▶ _Problem to solve_
Give again, word for word, the items starting with the line that contains "The width and" and going on through the line that contains "audio-recorder-label: 音声 レコーダー is", both of those lines included. Leave the pictures out of what you write.

▶ _Data to use_
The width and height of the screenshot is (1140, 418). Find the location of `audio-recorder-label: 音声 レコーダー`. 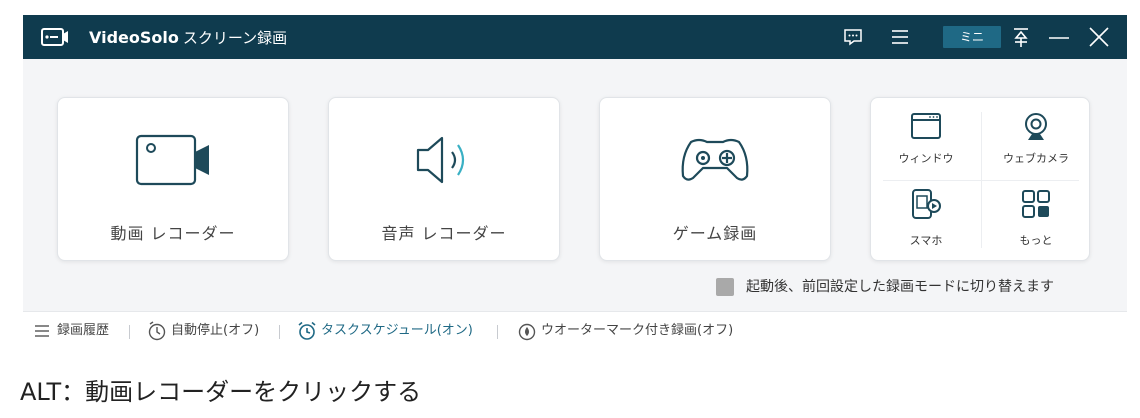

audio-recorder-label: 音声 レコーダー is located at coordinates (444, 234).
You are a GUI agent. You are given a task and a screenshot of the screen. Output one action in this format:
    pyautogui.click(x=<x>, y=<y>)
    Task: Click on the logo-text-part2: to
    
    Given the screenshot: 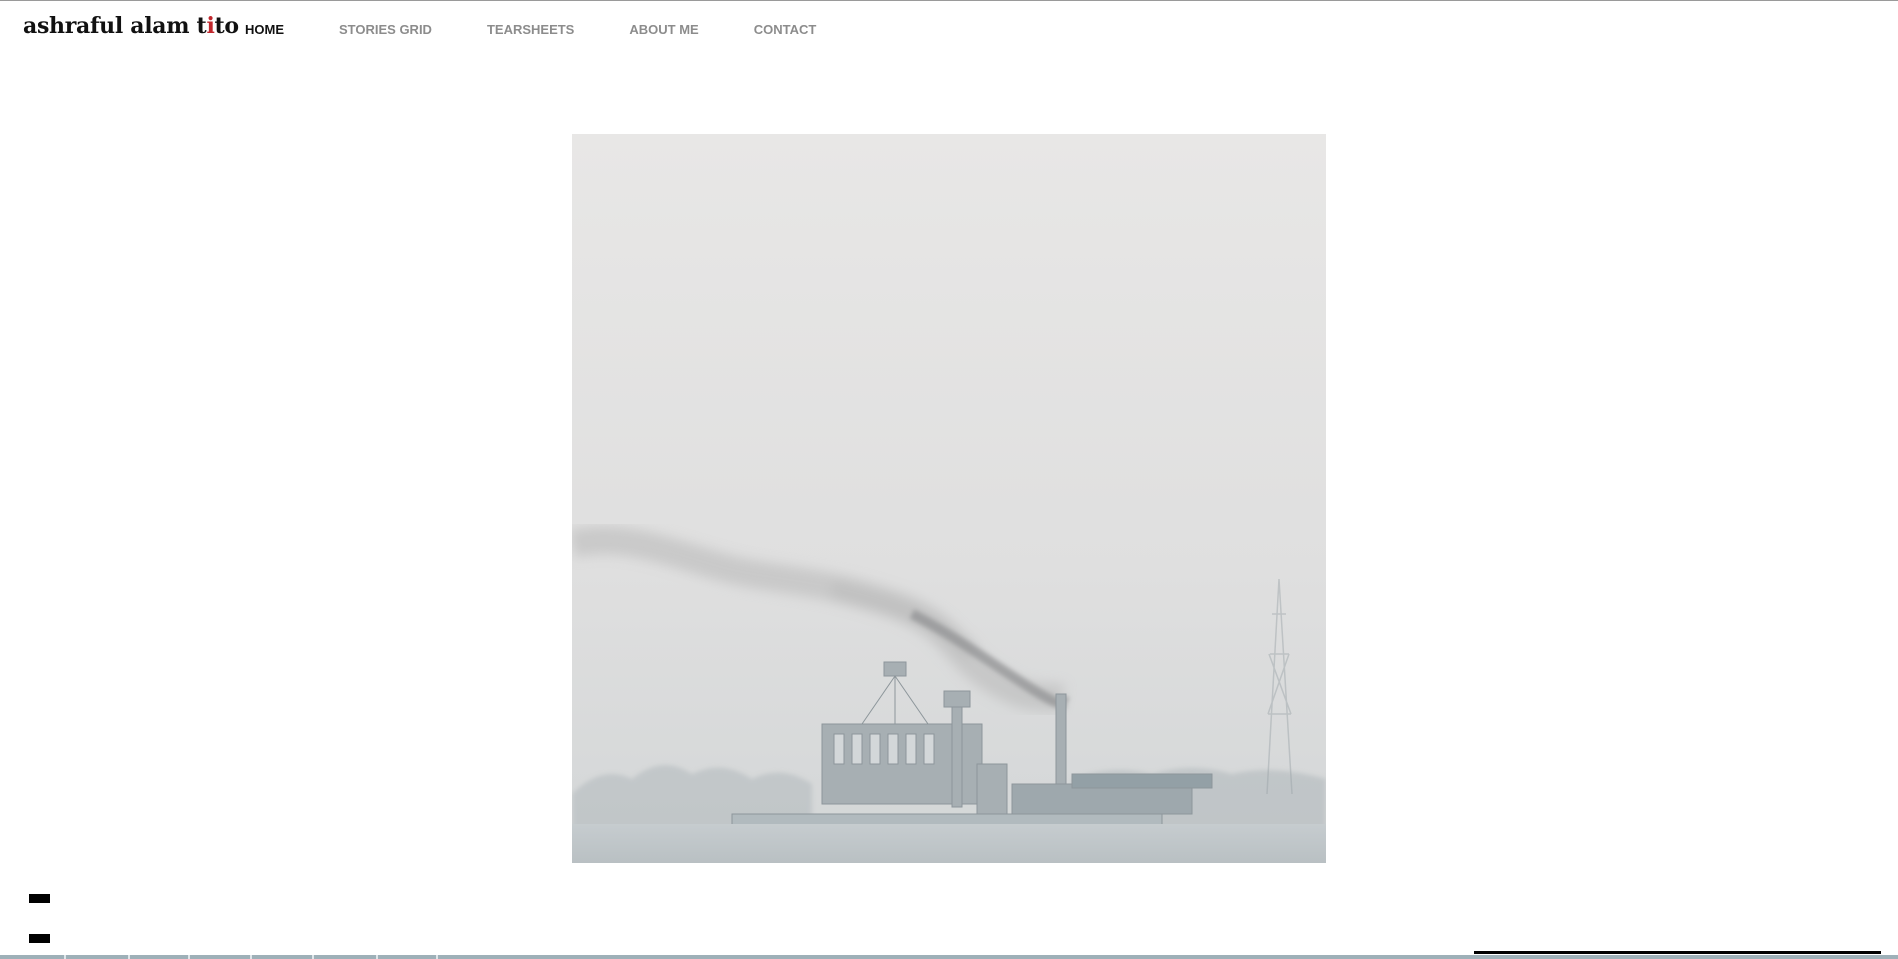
--
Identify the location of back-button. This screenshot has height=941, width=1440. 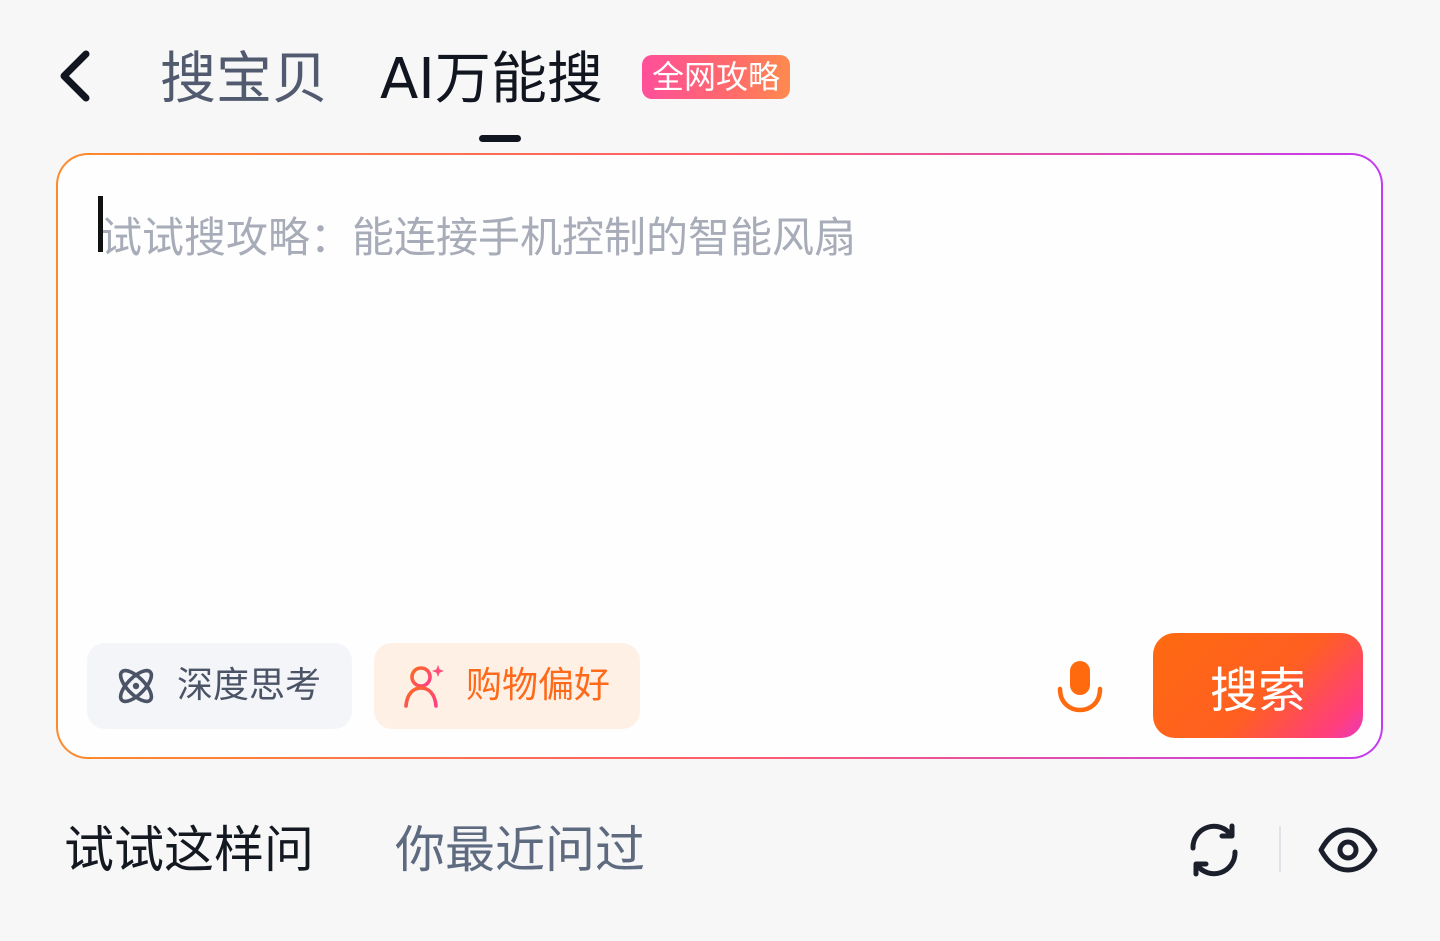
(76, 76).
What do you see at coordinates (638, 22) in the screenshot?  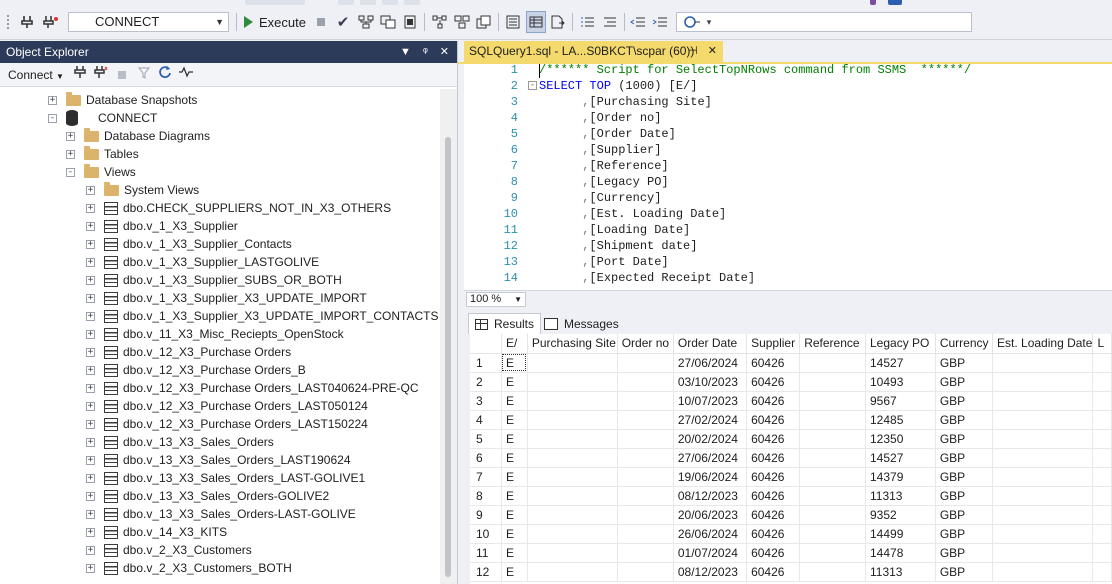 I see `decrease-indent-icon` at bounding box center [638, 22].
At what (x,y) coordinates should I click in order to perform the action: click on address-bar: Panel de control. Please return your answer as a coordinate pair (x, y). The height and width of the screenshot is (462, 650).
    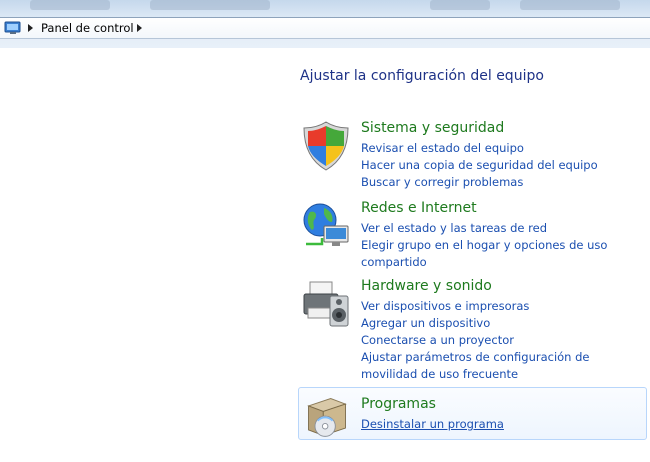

▶ _Completed exercise_
The width and height of the screenshot is (1140, 418). Find the location of `audio-recorder-label: 音声 レコーダー`. 

audio-recorder-label: 音声 レコーダー is located at coordinates (444, 234).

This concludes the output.